3. Clinical target volume segmentation for stomach cancer by stochastic width deep neural network.

Author

Xu, Lei, Hu, Junjie, Song, Ying, Bai, Sen, and Yi, Zhang

Subjects

STOMACH cancer, COMPUTED tomography, CANCER radiotherapy, CANCER patients

Abstract

Purpose: Precise segmentation of clinical target volume (CTV) is the key to stomach cancer radiotherapy. We proposed a novel stochastic width‐deep neural network (SW‐DNN) for better automatically contouring stomach CTV. Methods: Stochastic width‐deep neural network was an end‐to‐end approach, of which the core component was a novel SW mechanism that employed shortcut connections between the encoder and decoder in a random manner, and thus the width of the SW‐DNN was stochastically adjustable to obtain improved segmentation results.
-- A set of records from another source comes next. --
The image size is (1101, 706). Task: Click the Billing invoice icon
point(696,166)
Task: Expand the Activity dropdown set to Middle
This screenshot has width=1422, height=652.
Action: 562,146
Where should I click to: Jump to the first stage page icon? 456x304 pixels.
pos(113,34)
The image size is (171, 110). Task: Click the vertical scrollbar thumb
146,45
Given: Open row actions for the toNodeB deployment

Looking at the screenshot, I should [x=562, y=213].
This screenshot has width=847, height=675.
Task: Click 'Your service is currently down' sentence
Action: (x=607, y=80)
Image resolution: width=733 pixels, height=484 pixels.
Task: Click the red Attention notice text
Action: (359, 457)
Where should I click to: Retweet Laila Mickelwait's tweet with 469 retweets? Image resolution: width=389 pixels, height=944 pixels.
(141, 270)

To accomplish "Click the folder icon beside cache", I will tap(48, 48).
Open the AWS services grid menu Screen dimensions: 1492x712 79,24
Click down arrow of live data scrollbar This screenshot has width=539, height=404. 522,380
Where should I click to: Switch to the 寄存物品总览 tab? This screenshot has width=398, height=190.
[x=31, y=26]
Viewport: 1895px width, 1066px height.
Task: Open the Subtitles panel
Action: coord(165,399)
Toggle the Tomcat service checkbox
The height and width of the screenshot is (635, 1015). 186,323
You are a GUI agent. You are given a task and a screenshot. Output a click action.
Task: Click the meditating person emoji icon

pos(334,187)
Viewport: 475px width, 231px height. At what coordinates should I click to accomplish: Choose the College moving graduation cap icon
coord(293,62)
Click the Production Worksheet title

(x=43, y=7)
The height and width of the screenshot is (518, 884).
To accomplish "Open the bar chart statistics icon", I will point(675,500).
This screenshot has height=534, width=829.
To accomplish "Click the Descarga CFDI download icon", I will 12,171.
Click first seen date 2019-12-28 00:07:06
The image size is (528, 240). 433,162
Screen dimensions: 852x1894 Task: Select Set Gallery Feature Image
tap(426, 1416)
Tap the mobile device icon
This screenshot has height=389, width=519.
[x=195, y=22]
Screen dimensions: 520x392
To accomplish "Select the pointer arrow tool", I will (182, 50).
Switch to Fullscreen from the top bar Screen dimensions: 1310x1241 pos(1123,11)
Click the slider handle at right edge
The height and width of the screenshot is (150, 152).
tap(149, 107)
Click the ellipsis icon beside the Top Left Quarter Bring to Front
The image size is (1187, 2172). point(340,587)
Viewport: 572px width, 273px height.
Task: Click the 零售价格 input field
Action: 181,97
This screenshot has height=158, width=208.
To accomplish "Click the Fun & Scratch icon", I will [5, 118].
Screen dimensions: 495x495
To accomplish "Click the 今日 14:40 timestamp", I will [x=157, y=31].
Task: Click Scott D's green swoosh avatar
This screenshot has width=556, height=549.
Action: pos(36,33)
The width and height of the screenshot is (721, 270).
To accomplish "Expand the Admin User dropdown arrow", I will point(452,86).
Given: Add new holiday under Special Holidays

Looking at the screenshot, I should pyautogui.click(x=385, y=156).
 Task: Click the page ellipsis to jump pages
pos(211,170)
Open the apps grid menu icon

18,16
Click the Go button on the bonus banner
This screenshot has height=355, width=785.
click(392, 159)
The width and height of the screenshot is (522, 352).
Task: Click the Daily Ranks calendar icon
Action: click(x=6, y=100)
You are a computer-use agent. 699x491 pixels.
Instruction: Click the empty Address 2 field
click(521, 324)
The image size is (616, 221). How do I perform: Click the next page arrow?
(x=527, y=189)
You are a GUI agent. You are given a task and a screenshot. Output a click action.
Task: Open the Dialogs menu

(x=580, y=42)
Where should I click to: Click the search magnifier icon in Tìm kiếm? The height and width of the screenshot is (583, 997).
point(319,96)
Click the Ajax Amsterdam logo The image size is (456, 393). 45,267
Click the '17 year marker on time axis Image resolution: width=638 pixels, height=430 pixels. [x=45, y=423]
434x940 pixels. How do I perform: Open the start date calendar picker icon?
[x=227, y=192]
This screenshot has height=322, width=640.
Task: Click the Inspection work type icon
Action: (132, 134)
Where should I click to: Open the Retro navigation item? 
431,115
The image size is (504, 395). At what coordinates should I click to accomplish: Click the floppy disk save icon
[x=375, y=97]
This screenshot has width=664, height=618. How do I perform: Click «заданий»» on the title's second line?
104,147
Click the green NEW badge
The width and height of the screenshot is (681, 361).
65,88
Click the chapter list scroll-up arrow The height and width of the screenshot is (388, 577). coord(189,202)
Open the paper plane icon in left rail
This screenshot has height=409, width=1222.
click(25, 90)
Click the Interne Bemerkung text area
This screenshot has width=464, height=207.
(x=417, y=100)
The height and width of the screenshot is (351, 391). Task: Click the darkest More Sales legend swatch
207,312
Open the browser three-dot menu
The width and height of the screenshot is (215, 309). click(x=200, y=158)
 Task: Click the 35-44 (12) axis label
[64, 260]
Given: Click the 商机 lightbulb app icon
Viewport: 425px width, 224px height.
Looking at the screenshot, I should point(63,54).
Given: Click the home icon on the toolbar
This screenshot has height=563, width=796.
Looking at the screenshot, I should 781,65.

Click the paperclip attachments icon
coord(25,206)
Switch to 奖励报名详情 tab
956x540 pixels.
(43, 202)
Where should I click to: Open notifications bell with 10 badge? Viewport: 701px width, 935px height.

In total, 150 stomach cancer patient computed tomography (CT) cases with the corresponding CTV labels were collected and used to train and evaluate the SW‐DNN. Three common quantitative measures: true positive volume fraction (TPVF), positive predictive value (PPV), and Dice similarity coefficient (DSC) were used to evaluate the segmentation accuracy. Results: Clinical target volumes calculated by SW‐DNN had significant quantitative advantages over three state‐of‐the‐art methods. The average DSC value of SW‐DNN was 2.1%, 2.8%, and 3.6% higher than that of three state‐of‐the‐art methods. The average DSC, TPVF, and PPV values of SW‐DNN were 2.1%, 4.0%, and 0.3% higher than that of the corresponding constant width DNN. Conclusions: Stochastic width‐deep neural network provided better performance for contouring stomach cancer CTV accurately and efficiently. It is a promising solution in clinical radiotherapy planning for stomach cancer. [ABSTRACT FROM AUTHOR]

Published

2021